(Collection entries)
----------

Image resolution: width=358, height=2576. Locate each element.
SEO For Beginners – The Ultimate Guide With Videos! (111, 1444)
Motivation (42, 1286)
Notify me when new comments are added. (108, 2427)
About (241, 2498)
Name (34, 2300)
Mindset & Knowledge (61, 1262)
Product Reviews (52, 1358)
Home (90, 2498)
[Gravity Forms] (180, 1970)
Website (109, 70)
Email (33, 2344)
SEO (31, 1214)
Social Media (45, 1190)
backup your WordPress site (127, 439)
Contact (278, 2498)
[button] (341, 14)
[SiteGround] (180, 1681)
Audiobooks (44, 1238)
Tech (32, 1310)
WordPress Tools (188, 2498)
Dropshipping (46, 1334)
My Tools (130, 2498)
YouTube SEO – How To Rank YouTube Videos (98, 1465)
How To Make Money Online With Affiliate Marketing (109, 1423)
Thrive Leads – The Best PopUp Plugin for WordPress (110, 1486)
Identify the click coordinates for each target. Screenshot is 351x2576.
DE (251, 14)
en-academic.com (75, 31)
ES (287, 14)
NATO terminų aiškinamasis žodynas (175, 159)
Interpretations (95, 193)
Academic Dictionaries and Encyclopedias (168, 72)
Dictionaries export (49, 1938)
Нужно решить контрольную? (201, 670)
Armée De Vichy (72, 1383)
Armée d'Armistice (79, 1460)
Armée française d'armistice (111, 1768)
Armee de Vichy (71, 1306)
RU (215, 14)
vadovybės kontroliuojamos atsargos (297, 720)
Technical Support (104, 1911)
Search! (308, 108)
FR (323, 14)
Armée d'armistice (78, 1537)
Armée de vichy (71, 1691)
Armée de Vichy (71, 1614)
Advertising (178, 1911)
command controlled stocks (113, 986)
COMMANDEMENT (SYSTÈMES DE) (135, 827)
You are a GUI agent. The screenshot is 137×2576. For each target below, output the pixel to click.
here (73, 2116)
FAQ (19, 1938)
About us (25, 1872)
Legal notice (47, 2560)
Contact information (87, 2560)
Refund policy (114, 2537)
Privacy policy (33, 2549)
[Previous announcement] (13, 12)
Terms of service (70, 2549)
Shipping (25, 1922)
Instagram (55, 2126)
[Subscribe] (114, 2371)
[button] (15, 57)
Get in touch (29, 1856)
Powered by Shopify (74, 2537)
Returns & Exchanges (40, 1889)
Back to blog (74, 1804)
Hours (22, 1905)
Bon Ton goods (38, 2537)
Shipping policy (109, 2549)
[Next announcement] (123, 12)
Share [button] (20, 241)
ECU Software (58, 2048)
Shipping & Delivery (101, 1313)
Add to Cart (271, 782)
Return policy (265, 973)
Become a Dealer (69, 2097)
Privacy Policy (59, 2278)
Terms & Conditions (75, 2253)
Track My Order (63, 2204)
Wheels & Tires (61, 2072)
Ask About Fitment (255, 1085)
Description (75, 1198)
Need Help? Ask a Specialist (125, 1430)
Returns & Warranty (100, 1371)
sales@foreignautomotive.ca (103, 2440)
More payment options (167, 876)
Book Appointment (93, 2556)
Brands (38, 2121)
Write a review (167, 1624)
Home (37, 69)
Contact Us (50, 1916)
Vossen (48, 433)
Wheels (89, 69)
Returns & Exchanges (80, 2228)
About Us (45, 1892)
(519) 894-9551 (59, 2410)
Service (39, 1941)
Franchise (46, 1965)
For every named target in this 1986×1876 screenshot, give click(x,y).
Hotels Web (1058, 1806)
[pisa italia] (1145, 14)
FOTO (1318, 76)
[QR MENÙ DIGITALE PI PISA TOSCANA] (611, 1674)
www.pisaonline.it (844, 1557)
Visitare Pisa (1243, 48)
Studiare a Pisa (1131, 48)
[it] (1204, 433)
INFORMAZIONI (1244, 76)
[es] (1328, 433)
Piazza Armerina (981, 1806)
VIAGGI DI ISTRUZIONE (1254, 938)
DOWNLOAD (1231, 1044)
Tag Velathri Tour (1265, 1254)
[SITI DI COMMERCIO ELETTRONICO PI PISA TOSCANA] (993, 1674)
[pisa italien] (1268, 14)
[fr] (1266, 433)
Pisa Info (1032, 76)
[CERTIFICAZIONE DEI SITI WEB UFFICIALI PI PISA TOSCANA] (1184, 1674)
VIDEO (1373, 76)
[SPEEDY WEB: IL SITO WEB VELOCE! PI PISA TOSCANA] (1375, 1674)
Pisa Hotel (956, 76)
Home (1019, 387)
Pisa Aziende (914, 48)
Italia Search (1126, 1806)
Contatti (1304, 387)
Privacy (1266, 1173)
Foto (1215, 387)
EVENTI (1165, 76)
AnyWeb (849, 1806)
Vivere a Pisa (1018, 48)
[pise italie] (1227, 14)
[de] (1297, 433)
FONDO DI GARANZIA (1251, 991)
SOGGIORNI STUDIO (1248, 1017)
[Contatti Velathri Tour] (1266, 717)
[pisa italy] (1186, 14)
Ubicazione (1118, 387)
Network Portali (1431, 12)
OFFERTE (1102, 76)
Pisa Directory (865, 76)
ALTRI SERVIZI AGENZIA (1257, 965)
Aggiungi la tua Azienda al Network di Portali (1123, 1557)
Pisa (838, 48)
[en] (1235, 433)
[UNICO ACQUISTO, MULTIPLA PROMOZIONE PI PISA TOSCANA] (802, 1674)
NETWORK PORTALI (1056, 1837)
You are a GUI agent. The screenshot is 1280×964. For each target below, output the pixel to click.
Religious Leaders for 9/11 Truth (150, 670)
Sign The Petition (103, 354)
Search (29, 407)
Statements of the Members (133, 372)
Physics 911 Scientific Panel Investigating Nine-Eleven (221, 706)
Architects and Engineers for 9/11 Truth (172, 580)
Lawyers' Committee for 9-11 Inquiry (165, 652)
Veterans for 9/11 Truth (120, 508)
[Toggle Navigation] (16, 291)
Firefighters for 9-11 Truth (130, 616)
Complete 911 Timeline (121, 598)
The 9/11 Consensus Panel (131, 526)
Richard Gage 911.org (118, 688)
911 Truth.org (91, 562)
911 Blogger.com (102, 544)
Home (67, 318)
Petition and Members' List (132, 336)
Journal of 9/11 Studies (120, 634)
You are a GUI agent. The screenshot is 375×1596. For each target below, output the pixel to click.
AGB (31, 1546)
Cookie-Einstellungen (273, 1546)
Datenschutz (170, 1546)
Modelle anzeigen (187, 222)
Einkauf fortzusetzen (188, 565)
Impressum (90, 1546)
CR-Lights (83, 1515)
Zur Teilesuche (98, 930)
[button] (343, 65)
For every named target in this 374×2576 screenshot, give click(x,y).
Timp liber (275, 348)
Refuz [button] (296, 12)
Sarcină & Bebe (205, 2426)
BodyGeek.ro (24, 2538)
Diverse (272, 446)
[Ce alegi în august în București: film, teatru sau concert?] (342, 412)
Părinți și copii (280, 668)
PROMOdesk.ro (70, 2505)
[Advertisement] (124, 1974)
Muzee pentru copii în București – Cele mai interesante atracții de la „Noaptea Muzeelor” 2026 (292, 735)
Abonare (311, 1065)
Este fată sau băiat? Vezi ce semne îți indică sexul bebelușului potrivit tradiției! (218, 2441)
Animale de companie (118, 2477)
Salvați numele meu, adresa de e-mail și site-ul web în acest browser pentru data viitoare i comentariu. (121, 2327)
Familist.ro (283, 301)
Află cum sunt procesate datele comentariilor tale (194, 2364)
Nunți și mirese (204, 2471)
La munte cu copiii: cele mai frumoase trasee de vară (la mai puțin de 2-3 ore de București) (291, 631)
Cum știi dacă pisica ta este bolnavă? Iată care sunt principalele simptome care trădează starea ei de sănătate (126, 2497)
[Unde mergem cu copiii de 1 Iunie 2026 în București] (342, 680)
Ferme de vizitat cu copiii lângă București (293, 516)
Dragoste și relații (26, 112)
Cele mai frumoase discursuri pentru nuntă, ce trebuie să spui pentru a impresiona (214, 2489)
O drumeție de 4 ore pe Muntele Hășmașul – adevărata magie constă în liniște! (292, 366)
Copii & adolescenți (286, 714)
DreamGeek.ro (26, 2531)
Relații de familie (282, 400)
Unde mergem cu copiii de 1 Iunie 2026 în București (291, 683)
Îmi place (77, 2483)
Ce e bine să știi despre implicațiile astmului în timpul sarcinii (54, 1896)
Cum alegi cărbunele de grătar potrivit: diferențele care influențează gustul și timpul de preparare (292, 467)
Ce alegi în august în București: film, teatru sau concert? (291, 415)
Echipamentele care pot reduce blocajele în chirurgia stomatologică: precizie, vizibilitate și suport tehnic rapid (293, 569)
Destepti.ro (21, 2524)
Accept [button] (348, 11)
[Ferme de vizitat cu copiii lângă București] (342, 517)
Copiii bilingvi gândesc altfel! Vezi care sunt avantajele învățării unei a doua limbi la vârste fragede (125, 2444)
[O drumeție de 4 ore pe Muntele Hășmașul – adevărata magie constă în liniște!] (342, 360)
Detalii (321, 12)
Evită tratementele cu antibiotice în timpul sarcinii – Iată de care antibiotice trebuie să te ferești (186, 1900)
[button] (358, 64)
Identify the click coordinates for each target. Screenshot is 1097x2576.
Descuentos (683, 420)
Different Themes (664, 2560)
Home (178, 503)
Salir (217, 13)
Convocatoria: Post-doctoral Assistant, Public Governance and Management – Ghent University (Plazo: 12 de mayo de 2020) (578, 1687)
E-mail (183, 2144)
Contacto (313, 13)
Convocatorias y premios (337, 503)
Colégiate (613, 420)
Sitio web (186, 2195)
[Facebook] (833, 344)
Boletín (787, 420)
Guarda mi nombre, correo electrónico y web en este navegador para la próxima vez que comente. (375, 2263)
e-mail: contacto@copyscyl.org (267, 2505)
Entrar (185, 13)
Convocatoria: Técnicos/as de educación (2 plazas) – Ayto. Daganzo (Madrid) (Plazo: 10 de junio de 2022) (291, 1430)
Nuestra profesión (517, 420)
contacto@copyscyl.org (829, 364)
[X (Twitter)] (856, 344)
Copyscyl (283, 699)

----------

_Work task:_
Transcribe the records above from the line holding "Email (33, 2344)" down to the line holding "Thrive Leads –", inclusive, without adding anything.

_Final answer:_
Email (33, 2344)
SEO (31, 1214)
Social Media (45, 1190)
backup your WordPress site (127, 439)
Contact (278, 2498)
[button] (341, 14)
[SiteGround] (180, 1681)
Audiobooks (44, 1238)
Tech (32, 1310)
WordPress Tools (188, 2498)
Dropshipping (46, 1334)
My Tools (130, 2498)
YouTube SEO – How To Rank YouTube Videos (98, 1465)
How To Make Money Online With Affiliate Marketing (109, 1423)
Thrive Leads – The Best PopUp Plugin for WordPress (110, 1486)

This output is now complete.